Валентина ПЕТРЕНКО, член комитета Совета Федерации по социальной политике:

— Законодательство по части сохранения семьи меняется сразу, как только мы видим такую необходимость на практике. Например, сейчас готов очень полезный законопроект, направленный на то, чтобы не разлучать мать, попавшую в места лишения свободы, с грудничком. Если прежде ребенок забирался и воспитывался отдельно, то теперь до трех лет он будет жить с матерью, получать любовь и заботу, что в свою очередь благотворно повлияет и на оступившуюся родительницу.

Разумеется, надо идти дальше: продумать, как и по достижении условленного возраста сохранить этот контакт. Возможно, в каких-то случаях мать сможет носить специальный браслет или вовсе выйти на УДО. Схожая проблема касается и более старших детей, чьи родители живут по принципу «джентльменов удачи». Когда те появляются раз в полгода-год, ребенок недополучает тепла, становится замкнутым, озлобляется. Его психика ломается, ухудшаются шансы на нормальное развитие. Это порождает уже и сложности для опекунов. Я была в Школе приемных родителей во Владивостоке, где мы обсуждали передержку воспитанников в детском доме. Она происходит не потому, что опекуны не готовы их принять, а оттого, что биологические родители появляются с какой-нибудь конфеткой раз в полгода, и все. При этом не позволяют забрать ребенка, хотя сами им не занимаются.

Сейчас главенствует мнение, что маленький человечек должен расти не в детдоме, а получать воспитание в семье. В первую очередь мы, конечно, стараемся сохранить кровную ячейку общества: при необходимости помогаем с устройством на работу, решаем жилищную проблему, привлекаем психолога. Но когда все данные родителям шансы исчерпаны, а результатов нет, когда ребенку что-то угрожает, тогда, конечно, подключаем родственников, затем опекунов из числа других взрослых. На Северном Кавказе, например, вообще нет детских домов, там считается позорным, если близкие отказываются взять малыша. И нам надо продвигать такой подход по России в целом. А не так, как было в нашем недавнем прошлом либо нынче во Франции: десятки, сотни ребятишек по малейшему признаку отбираются и отправляются в детдом.
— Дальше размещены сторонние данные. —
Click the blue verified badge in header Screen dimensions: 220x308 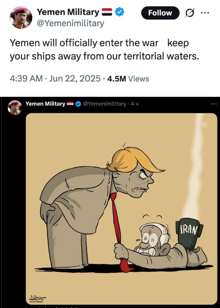pos(119,12)
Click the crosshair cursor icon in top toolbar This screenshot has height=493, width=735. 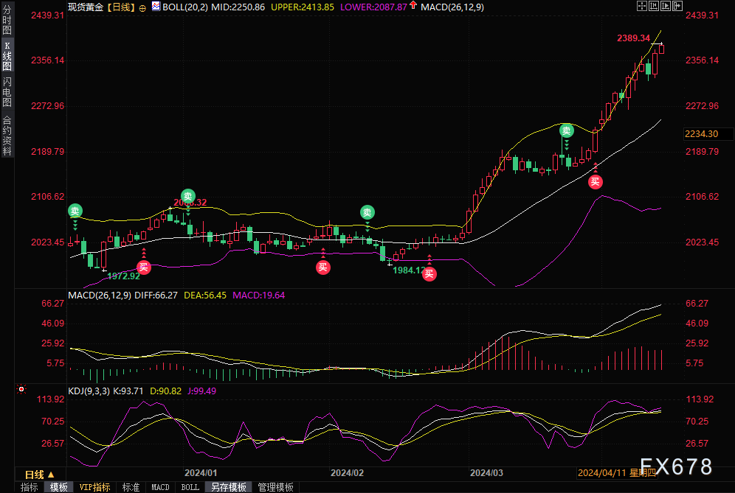click(642, 6)
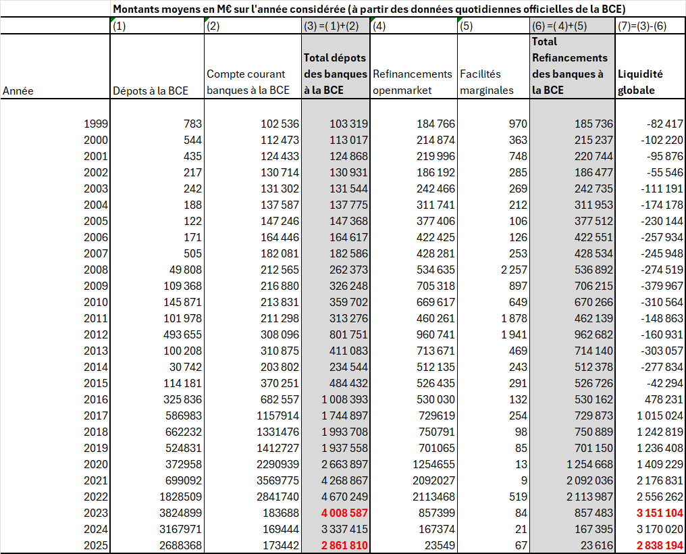Select the red 2025 liquidity value 2 838 194
Screen dimensions: 686x554
tap(657, 545)
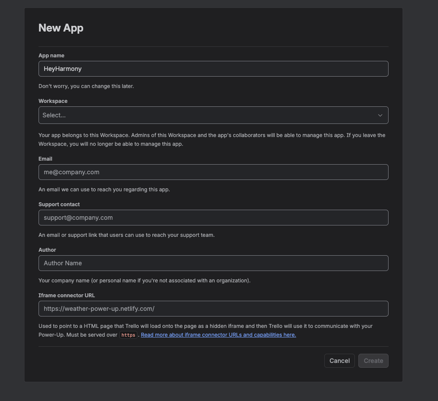This screenshot has height=401, width=438.
Task: Click the "Don't worry, you can change this later" hint
Action: click(x=86, y=86)
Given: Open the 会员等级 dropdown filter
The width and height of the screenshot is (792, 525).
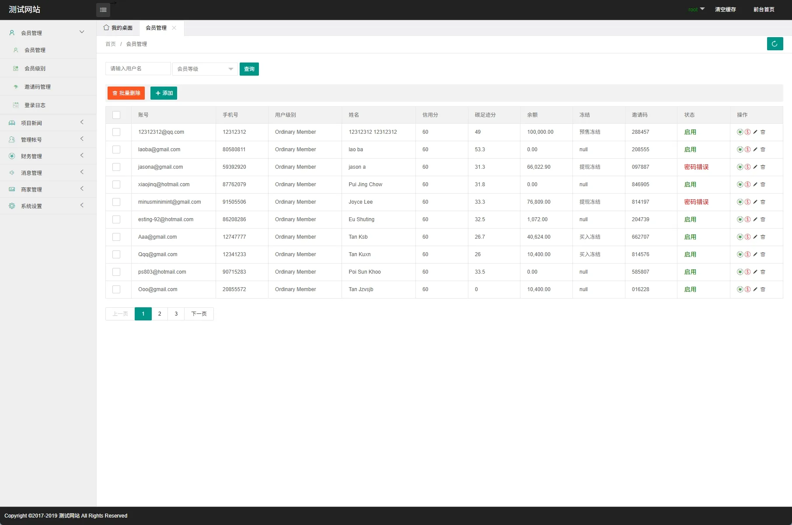Looking at the screenshot, I should pyautogui.click(x=205, y=69).
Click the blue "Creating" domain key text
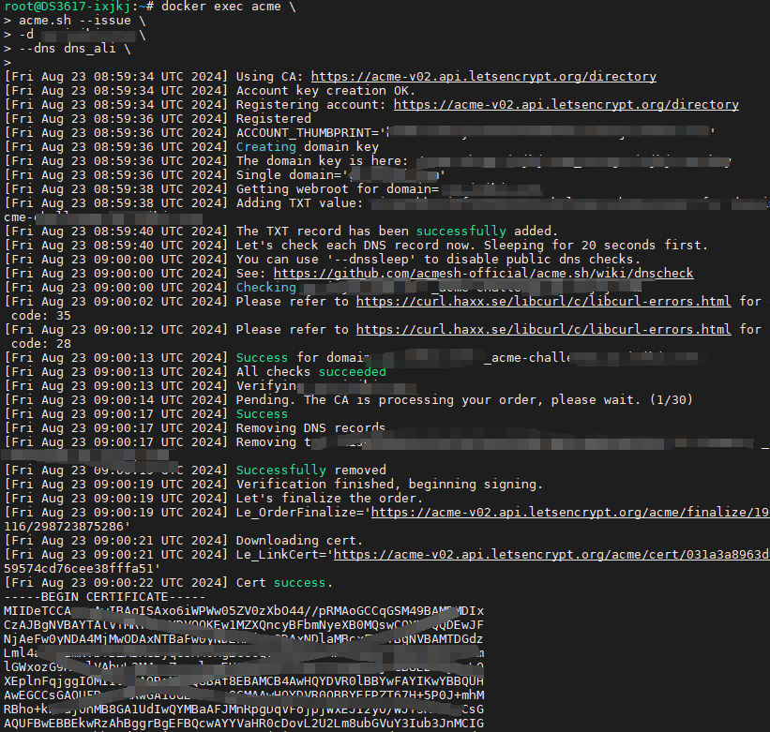The height and width of the screenshot is (732, 770). click(265, 147)
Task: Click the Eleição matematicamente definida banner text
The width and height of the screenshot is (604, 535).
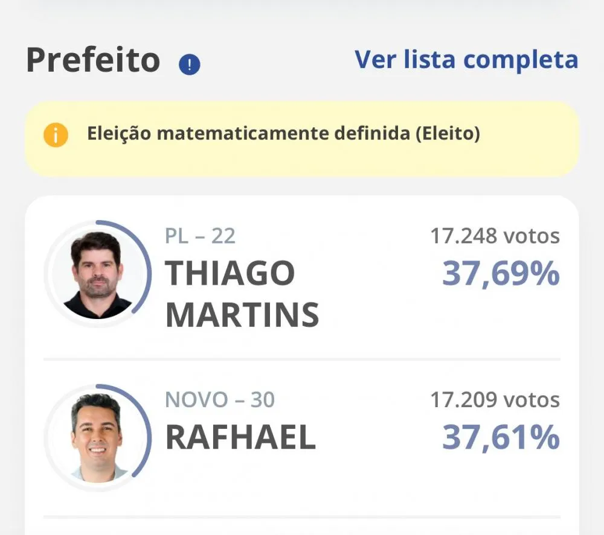Action: pyautogui.click(x=283, y=134)
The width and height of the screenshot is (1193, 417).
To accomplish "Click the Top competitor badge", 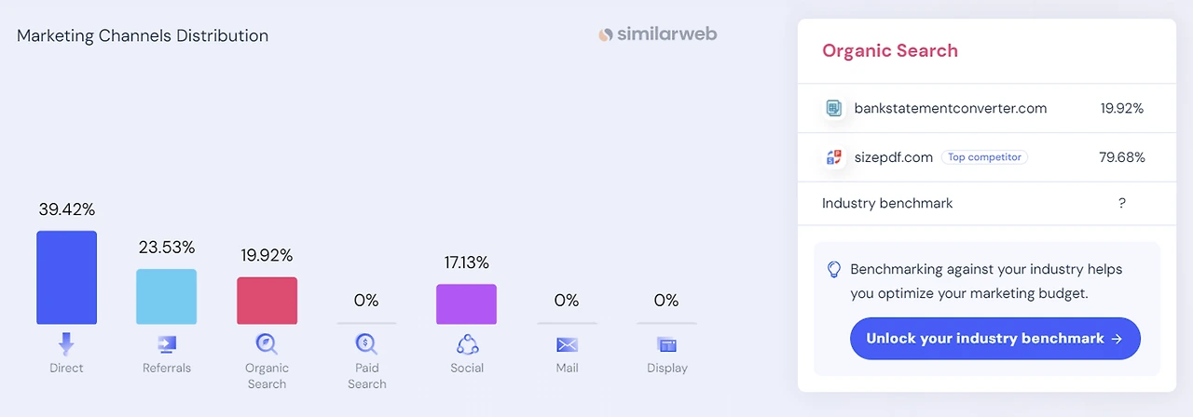I will coord(984,157).
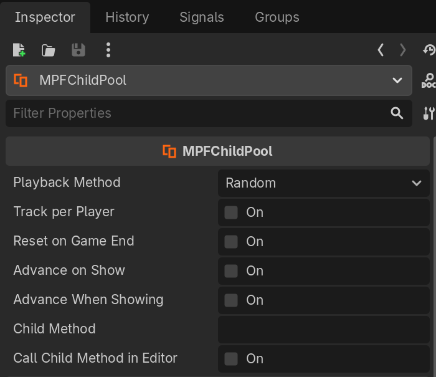436x377 pixels.
Task: Load an existing resource with the folder icon
Action: [49, 50]
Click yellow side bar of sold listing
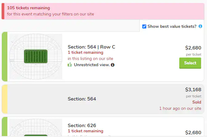 click(x=5, y=99)
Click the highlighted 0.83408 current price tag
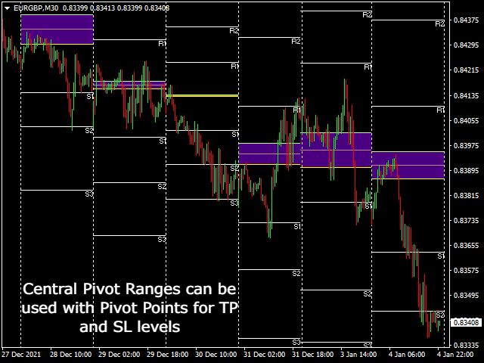 tap(465, 323)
Сегодня звучит немало претензий к органам опеки, однако ювенальной юстиции у нас, по счастью, нет, на первое место ставится семья и принимаются все меры, чтобы помочь ее реабилитации и воссоединению. Нам нужно не создавать некий законодательный комбайн и косить все истории под одну гребенку, а неустанно работать с семьями, чтобы и дети, и родители в них находились в правильной психологической обстановке и семья оставалась главным очагом любви и заботы для каждого из ее членов.